U.S. combat deaths in Diyala province north of Baghdad have increased by 300% compared to last year, as insurgents have shifted their focus to that region. The commander of U.S. forces in that region complained that he didn't have enough troops to meet the new challenges—still a recurring theme in Iraq, four years into the war.

Meanwhile, 100,000 to 300,000 barrels a day of Iraq's limited oil production has been "siphoned off" through corruption over the last four years. Apparently the proceeds have been used, in part, to fund the insurgency. With an average price of $50 a barrel, and an average diversion of 200,000 barrels a day, that would equal $10 million every day for 1,460 days. Pretty soon we're talking real money (on the order of about $15 billion by my math). That could buy a lot of RPG's and anti-armor munitions, and pay a lot of people to plant IED's along Iraqi roads.
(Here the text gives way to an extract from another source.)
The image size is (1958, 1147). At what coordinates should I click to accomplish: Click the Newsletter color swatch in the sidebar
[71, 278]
So far in 2007, U.S. military fatalities in Iraq are 50% higher than during the same period (January to mid-May) last year. Looking at April 2007, there have only been three months with more U.S. fatalities since the war began. On average, there were 3.9 U.S. fatalities per day in April, the highest rate since the first few months of the war.
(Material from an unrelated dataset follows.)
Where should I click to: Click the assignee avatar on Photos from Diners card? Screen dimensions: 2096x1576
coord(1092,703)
The number of U.S wounded increased by 44% compared to the same period in 2006. Most of the increase in U.S. casualties occurred after the surge began.

Reports of Iraqi casualties are notoriously unreliable, as the recent dispute between the al-Maliki government and the U.N. revealed once again:
In its previous report, in January, the United Nations said 34,452 civilians had died in violence last year, based on information from government ministries, hospitals and medical officials. The Iraqi government put the toll at 12,357. The numbers obtained by the Los Angeles Times indicated civilian deaths numbered 1,991 in January, dropped to 1,646 in February, when the security plan began, and rose to 1,872 in March. [These numbers are very close to those on the Iraq Coalition Casualty Count's website (1)]
Dubya, Cheney and General Odierno may be convinced the U.S. public is prepared to wait until next April for even a preliminary assessment of the surge. But every recent poll reveals that such thinking is delusional, at best.

But the political challenge is clear enough: how to force a change in policy, including a prompt withdrawal from Iraq, before the 2008 election—or, more realistically, before the swearing in of the new president. The Democrats lack the votes to override a veto, much less impeach Bush and Cheney. Congressional Republicans, though they're clearly very nervous about their prospects for 2008, are unlikely to join them in sufficient numbers to force Bush to confront realities in Iraq.

Most likely Bush will grudgingly accept short-term funding of the war and continue to play out the clock until his successor has to contend with his disastrous legacy. Conventional politics inside the beltway don't seem to offer an earlier resolution. Perhaps events, including the effects of intensified political turmoil within the U.S., will intervene in ways that can't now be foreseen.


NOTES

(1) According to the ICCC, Iraqi civilian and military deaths increased by 130% during the "surge months" of March and April 2007 compared to the same two months in 2006. The ICCC site notes: "Iraqi deaths based on news reports. This is not a definitive count. Actual totals for Iraqi deaths are higher than the numbers recorded on this site."

PHOTO: U.S. Marines in Fallujah, Iraq.